## Consegne
1. Riassumi in due frasi il testo sulla sovrappopolazione.
2. Rispondi in base al testo sulla sovrappopolazione:
(a) Che cosa, a volte, costituisce un pericolo più dell'ammontare statico?
(b) Da chi viene spesso richiamato il principio di precauzione?
(c) Quale tesi non occorre sposare per auspicare il contenimento della popolazione mondiale?
3. Prosegui il testo sulla sovrappopolazione dal punto in cui si ferma.

## Fonte

========================================================================

2 Qualche argomento trascurato

Dal momento che quello della sovrappopolazione è uno dei dibattiti più antichi e tuttora controversi in demografia, non ha senso richiamarne qui le argomentazioni principali. Vi sono però aspetti meno considerati che val la pena richiamare:

1.      rapidità del cambiamento: a volte è questo, più che l'ammontare statico, a costituire un pericolo[4];

2.      principio di precauzione: spesso richiamato dagli ambientalisti, dovrebbe valere anche per un cambiamento così vorticoso e privo di precedenti paragonabili;

3.      separatezza ottica locale e planetaria: perché non si può affermare che la popolazione mondiale è eccessiva, e insieme auspicar maggior fecondità in certe aree? Questo per attenuare gli inconvenienti sulla struttura per età di un troppo brusco declino, se non anche per controbilanciare parzialmente il crescente squilibrio nella distribuzione della popolazione mondiale;

4.      ruolo delle migrazioni internazionali: è immediato considerarle un sano movimento di compensazione (succede anche a chi normalmente non ama vestire i panni del fautore del laissez-faire). Considero tale posizione plausibile in astratto ma piena di controindicazioni se le migrazioni avvengono su scala massiccia, specialmente nella presente situazione internazionale; anche qui, oltretutto, vale quanto detto a proposito dei pericoli dei mutamenti troppo rapidi;

5.      restrizionismo senza catastrofismo: per auspicare il contenimento della popolazione mondiale non occorre sposare la tesi del disastro imminente[5]; seguendo un approccio utilitaristico non si vede infatti perché non si possa perseguire una situazione demografica quand'anche questa si contrapponga non al tracollo bensì semplicemente ad una meno favorevole[6]. Non occorre venire al mondo tutti insieme: se per vivere meglio (e più a lungo) è opportuno prendere il nostro numerino e aspettare qualche generazione, perché non farlo[7]?

========================================================================

## Dati registrati
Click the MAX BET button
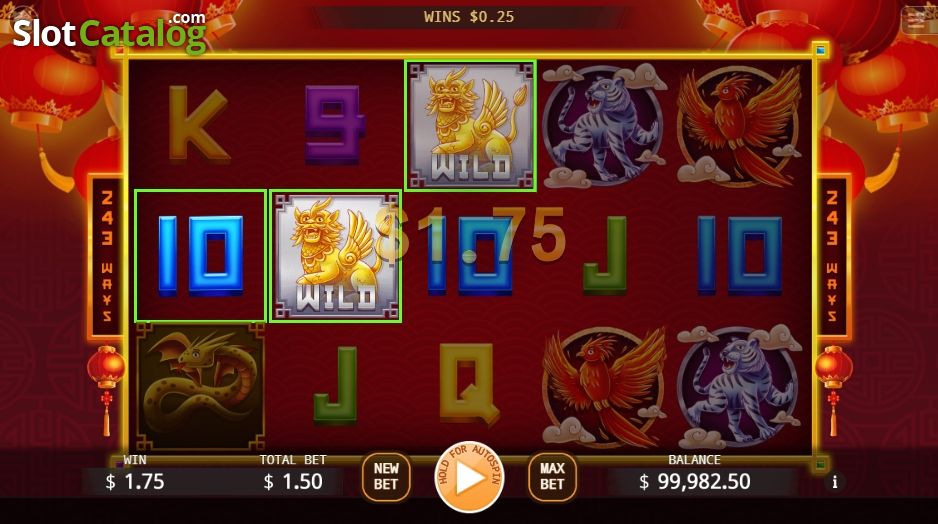Screen dimensions: 938x524 [x=552, y=477]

========================================================================

## Soluzioni
1. Poiché quello della sovrappopolazione è uno dei dibattiti più antichi e controversi della demografia, il testo non ne richiama le argomentazioni principali e si sofferma invece su aspetti meno considerati. Questi aspetti sono la rapidità del cambiamento, il principio di precauzione, la separatezza tra ottica locale e planetaria, il ruolo delle migrazioni internazionali e un restrizionismo che auspica il contenimento della popolazione mondiale senza sposare la tesi del disastro imminente.

2.
(a) La rapidità del cambiamento.
(b) Dagli ambientalisti.
(c) La tesi del disastro imminente.

3.
3 Perché parlarne

Risultati più interessanti li otteniamo se rovesciamo questa prospettiva: perché si dovrebbe tacere? Qualche possibile motivo l'abbiamo visto:

*        concentrarsi prevalentemente sulla situazione interna: ma il mondo è così interdipendente che dubito questa auto-limitazione sia opportuna;  le conseguenze di ciò che succede altrove agiranno anche qui.

*        pensare che oramai non ci sia molto da fare, e anzi il trend stia sensibilmente migliorando. Perché però non fare qualcosa per accelerare questa discesa[8]? Scostamenti anche modesti da un certo sentiero di diminuzione possono fare una grande differenza in cifre assolute.

*        non essere d'accordo sul nocciolo della questione (non certo sul fatto che l'incremento demografico non sia enorme, ma sulle sue possibili conseguenze negative).

 

Ne rimane un altro, temo il più importante: l'imbarazzo, o il desiderio di adeguarsi a quello altrui. Denunciare il pericolo della sovrappolazione pare un "blaming the victim" agli occhi di chi lega il sottosviluppo ad un supposto asservimento neocoloniale, o sente di infrangere regole non scritte nell'uscire da questo schema. Ancora più sgradevole, in quest'ottica, sarebbe auspicare una pur lieve ripresa della fecondità in Europa ed un freno nelle nazioni afro-asiatiche. Puntare il dito contro l'eccessivo accrescimento demografico può poi parere ad altri un'implicita sconfessione di convincimenti religiosi.

Naturalmente si può pensarla come si vuole: ma il peggior motivo per non affrontare la questione è quello di temere di dire cose inopportune[9].

 

Eccoci finalmente alla ragione per parlarne, di cristallina ovvietà: gli specialisti (gli intellettuali, si sarebbe detto una volta) hanno anche la funzione di occhi e orecchie della collettività. Chi pensa che la situazione sia allarmante, deve semplicemente prendersi le proprie responsabilità di fronte all'opinione pubblica. Si può ben essere una voce di minoranza: ma evitando di cacciare la polvere sotto il tappeto avremo fatto il nostro dovere.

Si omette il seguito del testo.